Monday, August 27, 2018

John McCain’s Failed Second Act

Nothing can tarnish the glory of McCain’s first act, but democratic politics is about what comes next.

August 27, 2018 Bruce Thornton

F. Scott Fitzgerald’s dictum about no second acts in American life is only partially true. There are second acts, but those that fail to live up to the promise of the first are far more interesting.

An assessment of John McCain’s political career suggests that the Senator from Arizona squandered the immense capital of his five and a half years of bravery and integrity while a captive in Viet Nam.

McCain’s earlier career reminds one of George Armstrong Custer, another “maverick” whose reckless audacity won him plaudits during the Civil War, but ended in failure at the Little Big Horn.

McCain was an indifferent student at the Naval Academy, and at times a careless pilot. During flight training he dumped a jet in Corpus Christi Bay, and while flying too low in Spain took out some power lines. At this point he seems to have been, like several Kennedys, a typical feckless scion of a storied American family whose elite connections mitigated his questionable behavior........To Read More...

My Take - Let's be clear.....the jury is still out on his first act.  Those who were there all tell different stories about McCain when his was a POW.  Some praise and honor him and others villify his actions, and I don't know why.  What would an investigator make of that? 

McCain is a strange man.  It's been said one of the most dangerous places in the world is standing between him and a camera.  I wonder what would happen if he, Schumer, Pelosi and Maxine were running to be in front of the same camera?  

I don't know what happened when he was a POW, and I for one won't criticize what he did there because being a POW has to be mind numbing, and those poor souls are so easily manipulated and bullied into actions they wouldn't normally do.  So, stay at home arm chair critics of those men need to walk cautiously.  I'm willing to give him a pass on all of that, but one thing bothers me.  Why was it necessary to seal his military records.....permanently? 

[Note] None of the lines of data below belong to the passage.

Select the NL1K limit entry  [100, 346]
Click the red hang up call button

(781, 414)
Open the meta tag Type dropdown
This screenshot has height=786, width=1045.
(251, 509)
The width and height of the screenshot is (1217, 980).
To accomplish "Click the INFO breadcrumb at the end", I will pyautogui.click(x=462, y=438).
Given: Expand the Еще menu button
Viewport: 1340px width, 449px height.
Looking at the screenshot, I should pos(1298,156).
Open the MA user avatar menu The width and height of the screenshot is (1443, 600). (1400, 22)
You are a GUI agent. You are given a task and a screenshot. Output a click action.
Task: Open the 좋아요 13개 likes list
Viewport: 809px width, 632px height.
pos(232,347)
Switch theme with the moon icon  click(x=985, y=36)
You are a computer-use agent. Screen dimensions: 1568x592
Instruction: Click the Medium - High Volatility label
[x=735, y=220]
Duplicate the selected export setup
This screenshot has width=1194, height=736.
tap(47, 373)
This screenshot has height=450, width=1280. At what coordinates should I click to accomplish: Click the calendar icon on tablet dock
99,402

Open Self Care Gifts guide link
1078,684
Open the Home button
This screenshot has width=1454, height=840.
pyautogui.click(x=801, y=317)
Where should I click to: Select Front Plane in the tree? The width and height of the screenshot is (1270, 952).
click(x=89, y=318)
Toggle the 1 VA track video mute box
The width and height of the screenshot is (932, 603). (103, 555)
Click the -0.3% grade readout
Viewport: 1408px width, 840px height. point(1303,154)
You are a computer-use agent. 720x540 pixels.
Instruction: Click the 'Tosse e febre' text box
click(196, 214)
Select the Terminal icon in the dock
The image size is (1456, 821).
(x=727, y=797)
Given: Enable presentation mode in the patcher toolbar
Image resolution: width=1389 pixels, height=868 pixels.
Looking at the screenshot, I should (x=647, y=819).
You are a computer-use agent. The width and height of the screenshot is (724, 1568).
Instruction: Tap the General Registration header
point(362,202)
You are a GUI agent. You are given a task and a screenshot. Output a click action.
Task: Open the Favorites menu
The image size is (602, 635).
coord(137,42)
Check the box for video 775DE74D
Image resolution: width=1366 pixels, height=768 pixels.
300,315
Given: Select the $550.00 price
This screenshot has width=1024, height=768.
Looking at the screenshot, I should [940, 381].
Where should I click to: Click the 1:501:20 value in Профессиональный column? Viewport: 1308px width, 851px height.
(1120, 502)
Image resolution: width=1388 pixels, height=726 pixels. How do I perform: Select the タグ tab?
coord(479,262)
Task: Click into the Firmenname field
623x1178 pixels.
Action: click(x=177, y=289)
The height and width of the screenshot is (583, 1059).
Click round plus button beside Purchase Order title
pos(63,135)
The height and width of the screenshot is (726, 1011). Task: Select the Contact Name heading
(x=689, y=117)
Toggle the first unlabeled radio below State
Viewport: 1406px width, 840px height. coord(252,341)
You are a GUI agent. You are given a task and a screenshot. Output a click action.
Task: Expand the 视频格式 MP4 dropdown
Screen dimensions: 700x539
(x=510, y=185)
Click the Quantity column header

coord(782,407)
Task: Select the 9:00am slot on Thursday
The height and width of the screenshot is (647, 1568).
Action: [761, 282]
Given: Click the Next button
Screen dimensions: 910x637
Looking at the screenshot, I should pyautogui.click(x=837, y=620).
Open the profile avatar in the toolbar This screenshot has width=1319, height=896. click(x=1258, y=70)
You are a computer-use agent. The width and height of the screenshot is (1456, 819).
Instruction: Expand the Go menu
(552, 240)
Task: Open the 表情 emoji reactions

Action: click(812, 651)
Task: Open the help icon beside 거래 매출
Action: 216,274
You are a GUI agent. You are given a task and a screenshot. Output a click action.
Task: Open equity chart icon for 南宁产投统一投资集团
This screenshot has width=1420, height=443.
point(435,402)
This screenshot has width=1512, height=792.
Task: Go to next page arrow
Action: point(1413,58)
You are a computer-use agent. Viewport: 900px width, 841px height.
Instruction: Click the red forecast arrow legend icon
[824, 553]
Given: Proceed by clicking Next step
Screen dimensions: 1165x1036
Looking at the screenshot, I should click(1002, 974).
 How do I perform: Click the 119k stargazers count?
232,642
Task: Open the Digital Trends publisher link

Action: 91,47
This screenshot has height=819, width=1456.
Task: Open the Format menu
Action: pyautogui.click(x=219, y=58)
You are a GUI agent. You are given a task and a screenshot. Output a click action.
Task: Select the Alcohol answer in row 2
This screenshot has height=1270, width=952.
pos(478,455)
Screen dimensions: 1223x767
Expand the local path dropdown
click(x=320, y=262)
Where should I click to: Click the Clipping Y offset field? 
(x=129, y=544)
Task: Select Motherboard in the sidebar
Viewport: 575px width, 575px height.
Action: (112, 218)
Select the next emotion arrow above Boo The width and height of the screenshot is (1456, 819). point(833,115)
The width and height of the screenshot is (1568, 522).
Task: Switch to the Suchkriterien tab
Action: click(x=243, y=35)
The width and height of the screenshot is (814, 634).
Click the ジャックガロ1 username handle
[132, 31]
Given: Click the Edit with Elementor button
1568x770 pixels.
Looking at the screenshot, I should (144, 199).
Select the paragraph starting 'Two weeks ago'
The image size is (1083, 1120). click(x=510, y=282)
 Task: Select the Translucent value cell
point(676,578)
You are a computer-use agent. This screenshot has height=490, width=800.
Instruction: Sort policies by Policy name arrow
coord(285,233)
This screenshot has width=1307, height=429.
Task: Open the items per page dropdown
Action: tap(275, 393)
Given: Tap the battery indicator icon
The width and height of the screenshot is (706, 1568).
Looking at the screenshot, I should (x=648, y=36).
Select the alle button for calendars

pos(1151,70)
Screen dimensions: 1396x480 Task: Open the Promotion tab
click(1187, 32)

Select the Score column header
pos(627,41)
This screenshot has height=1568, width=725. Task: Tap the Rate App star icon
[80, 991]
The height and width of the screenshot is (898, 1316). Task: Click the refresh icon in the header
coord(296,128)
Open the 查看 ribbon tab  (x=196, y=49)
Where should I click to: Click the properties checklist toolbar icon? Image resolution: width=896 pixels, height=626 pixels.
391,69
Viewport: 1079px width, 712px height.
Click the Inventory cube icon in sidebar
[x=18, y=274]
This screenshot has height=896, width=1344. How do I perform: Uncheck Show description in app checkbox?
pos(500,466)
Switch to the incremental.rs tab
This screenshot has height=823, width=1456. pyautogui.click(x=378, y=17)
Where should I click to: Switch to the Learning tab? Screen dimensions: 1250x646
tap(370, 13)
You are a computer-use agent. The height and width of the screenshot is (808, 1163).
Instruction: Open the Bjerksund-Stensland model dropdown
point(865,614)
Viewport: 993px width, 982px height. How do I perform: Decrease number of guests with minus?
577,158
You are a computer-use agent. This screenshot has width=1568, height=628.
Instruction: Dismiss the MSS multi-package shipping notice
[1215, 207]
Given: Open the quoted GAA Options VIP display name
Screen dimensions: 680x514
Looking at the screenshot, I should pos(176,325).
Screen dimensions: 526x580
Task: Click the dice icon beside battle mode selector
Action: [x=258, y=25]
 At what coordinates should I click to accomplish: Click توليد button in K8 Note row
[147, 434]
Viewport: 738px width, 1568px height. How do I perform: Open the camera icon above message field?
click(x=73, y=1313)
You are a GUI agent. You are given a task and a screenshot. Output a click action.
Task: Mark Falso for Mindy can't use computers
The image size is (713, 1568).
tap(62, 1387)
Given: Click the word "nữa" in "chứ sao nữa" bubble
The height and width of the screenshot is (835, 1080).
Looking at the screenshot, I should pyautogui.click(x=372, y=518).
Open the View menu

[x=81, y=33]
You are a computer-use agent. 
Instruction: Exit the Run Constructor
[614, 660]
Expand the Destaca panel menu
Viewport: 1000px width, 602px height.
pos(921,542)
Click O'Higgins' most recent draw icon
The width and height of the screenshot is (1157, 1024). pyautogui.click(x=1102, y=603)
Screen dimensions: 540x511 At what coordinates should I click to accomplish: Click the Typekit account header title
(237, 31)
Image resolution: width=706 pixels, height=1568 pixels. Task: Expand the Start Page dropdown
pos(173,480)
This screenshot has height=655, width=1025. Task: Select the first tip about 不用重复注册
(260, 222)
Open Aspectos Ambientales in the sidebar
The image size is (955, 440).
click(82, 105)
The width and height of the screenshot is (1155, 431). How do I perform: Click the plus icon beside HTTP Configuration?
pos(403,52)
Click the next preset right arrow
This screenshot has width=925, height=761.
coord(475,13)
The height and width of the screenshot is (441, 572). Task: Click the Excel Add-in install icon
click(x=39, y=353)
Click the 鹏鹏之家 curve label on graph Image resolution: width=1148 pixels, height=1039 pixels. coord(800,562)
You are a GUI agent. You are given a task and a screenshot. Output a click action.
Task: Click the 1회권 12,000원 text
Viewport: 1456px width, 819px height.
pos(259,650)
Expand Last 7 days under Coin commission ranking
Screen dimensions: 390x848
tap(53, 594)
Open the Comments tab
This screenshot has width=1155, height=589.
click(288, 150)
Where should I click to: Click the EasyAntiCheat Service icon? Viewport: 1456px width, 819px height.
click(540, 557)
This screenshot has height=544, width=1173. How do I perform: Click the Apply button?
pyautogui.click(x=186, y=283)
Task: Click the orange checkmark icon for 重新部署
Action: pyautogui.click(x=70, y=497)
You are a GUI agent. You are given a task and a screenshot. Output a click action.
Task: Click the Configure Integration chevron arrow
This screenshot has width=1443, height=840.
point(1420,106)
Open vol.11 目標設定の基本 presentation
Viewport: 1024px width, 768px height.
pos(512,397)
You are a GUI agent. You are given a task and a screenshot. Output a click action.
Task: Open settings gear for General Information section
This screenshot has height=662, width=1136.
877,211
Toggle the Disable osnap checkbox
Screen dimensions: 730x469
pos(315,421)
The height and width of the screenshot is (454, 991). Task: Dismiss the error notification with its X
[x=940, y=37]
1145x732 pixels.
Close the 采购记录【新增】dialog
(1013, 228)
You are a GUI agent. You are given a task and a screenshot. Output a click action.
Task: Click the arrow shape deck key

We need to get this - having once been a hero doesn't give you a pass on the rest of life.  How corrupt has McCain been in his life?  It's always amazed me how he and John Glenn managed to keep their seats in the Senate after the Keating Five scandal.  Glenn and McCain - career military - and tarnished icons.  Glenn retired very wealthy. 

I can remember reading many years ago Glenn was - after retiring from the military - worth $400,000.  After 8 years in the Senate he was one of the richest men in the Senate.  How did that happen?  As for McCain - he's has been largely self-serving and contemptible ever since his hero days...... as the New Phoenix Times reported at the time - McCain was the "guiltiest, most culpable, most reprehensible of the Keating Five". .....nothing changed!

McCain has been irresponsible and spoiled in his pre-POW life and totally contemptible in his post-POW political life.  Maybe what happened in his POW life may be extrapolated from that and maybe not, so let's just dwell on what we know. 

I've watched this play out and watched people who should know better praise this man when they should have been condemning him.   But being a hero doesn't give you a pass on the rest of life.  What he's done for all of his post hero days - at least in my mind - is far more descriptive or who and what John McCain is than his war record.

In the parts of his life we know, he's been irresponsible and contemptible, so any attempt to name buildings after him is totally unwarrented, and probably most assuredly premature.  John McCain was an obvious self serving disgrace, which makes you wonder what's wrong with the people of Arizona? 

The real focus should be on this. Will the nation and the Senate be better off or worse off without him?